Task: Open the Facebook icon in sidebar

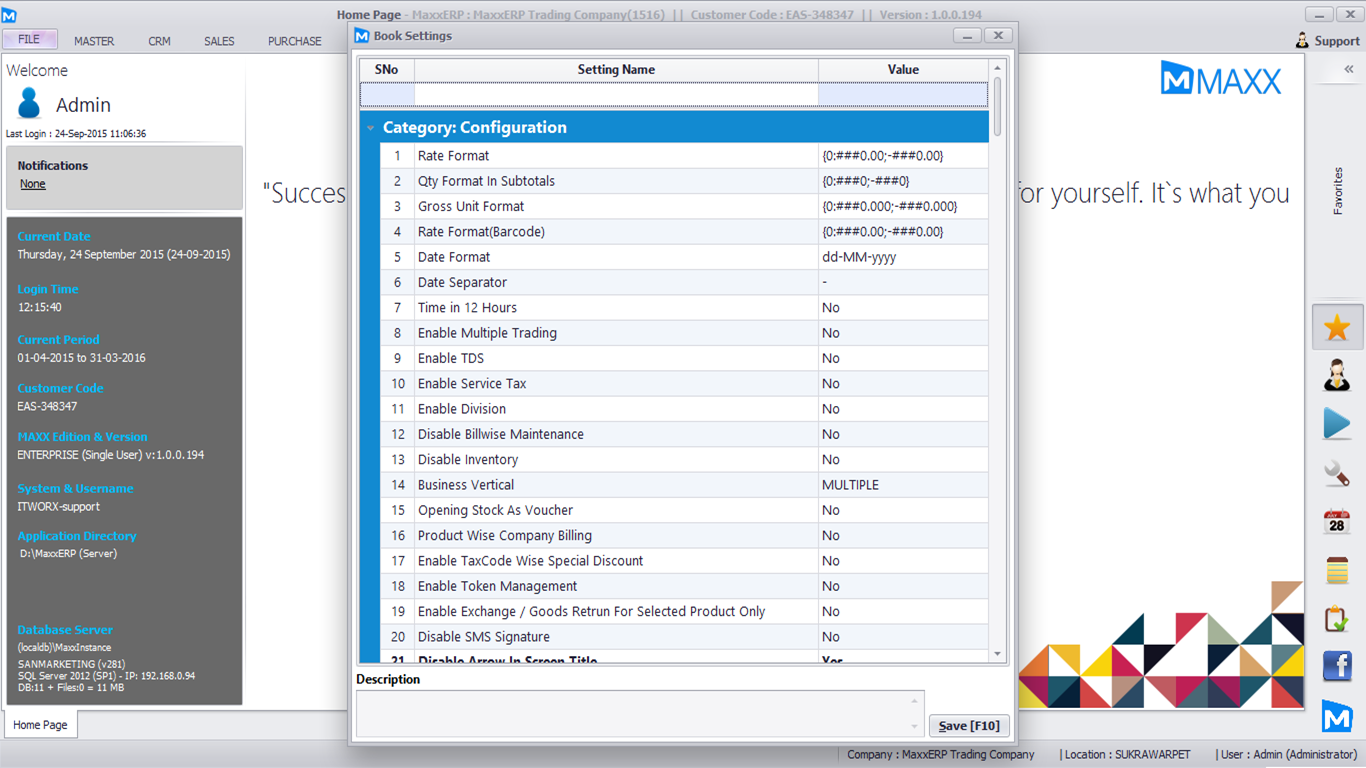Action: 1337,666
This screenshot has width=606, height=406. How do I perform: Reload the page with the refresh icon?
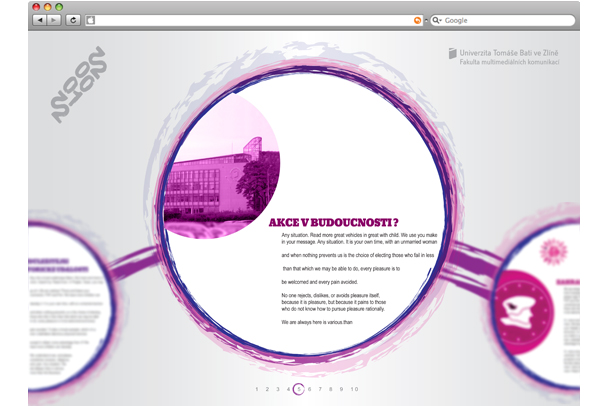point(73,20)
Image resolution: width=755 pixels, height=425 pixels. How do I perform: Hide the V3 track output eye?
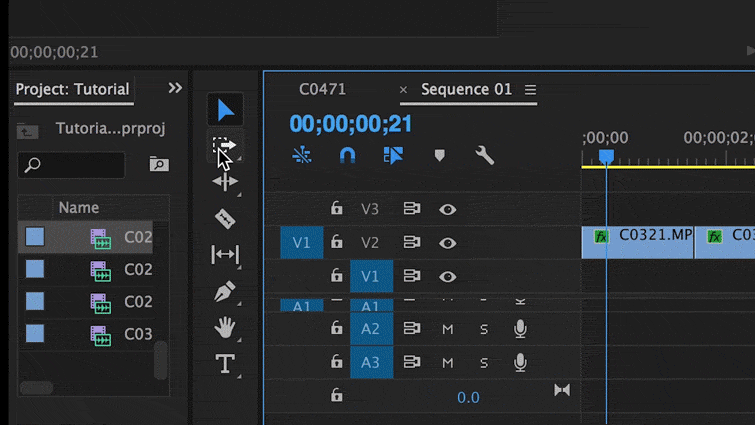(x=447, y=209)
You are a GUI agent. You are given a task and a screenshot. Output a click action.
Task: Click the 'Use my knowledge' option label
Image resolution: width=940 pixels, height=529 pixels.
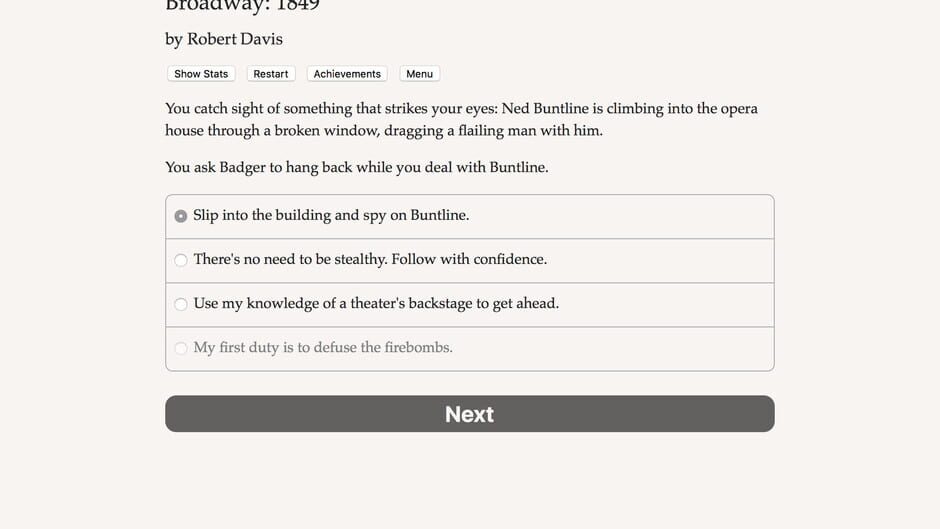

=======

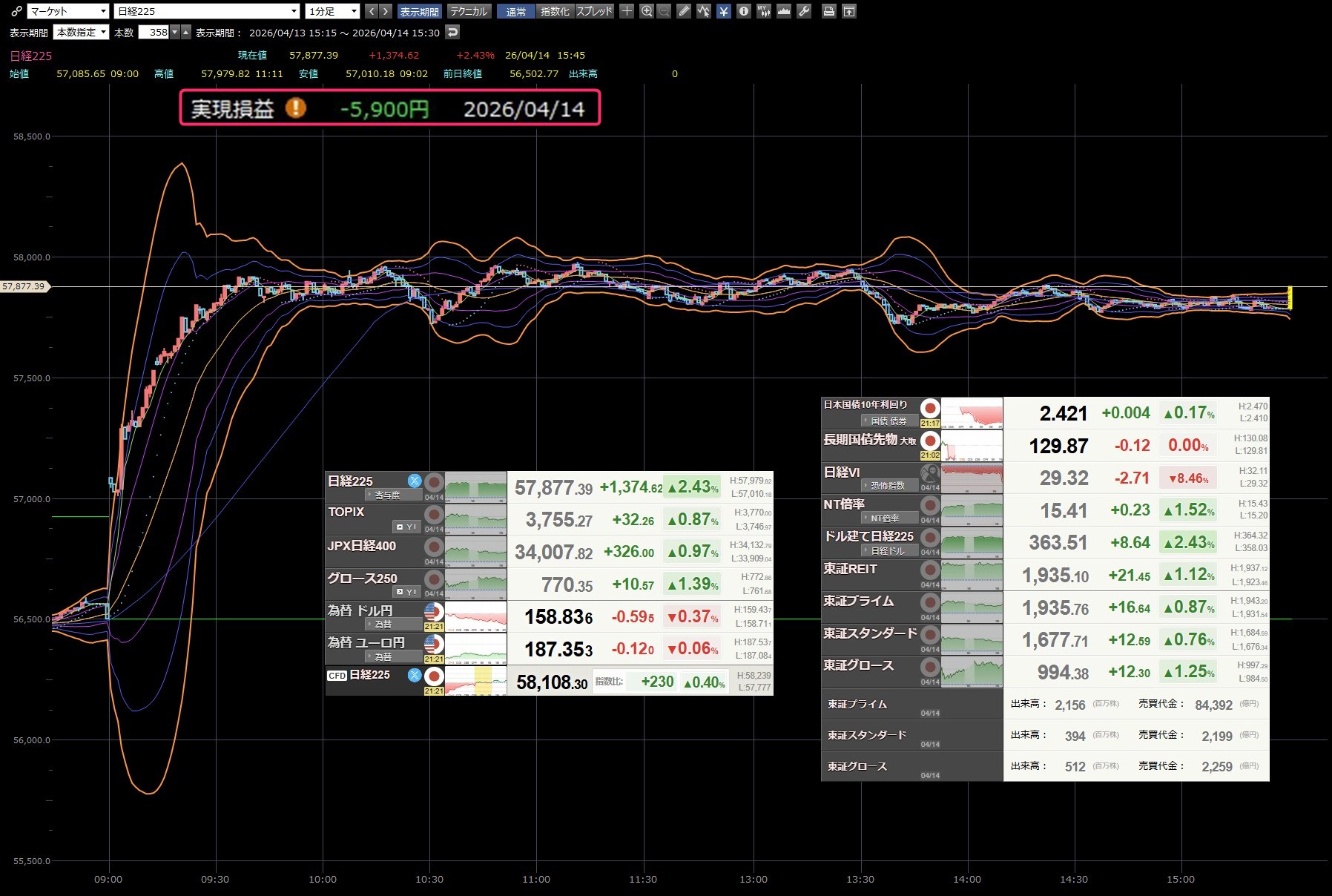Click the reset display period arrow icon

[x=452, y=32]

=======

Convert the data starting with the line that contains "You are a GUI" and going on through the line that contains "Image resolution: width=940", both included, into a JSON list of strings with one string per line and blank lines left out.

[
  "You are a GUI agent. You are given a task and a screenshot. Output a click action.",
  "Task: Click the 'Use my knowledge' option label",
  "Image resolution: width=940 pixels, height=529 pixels."
]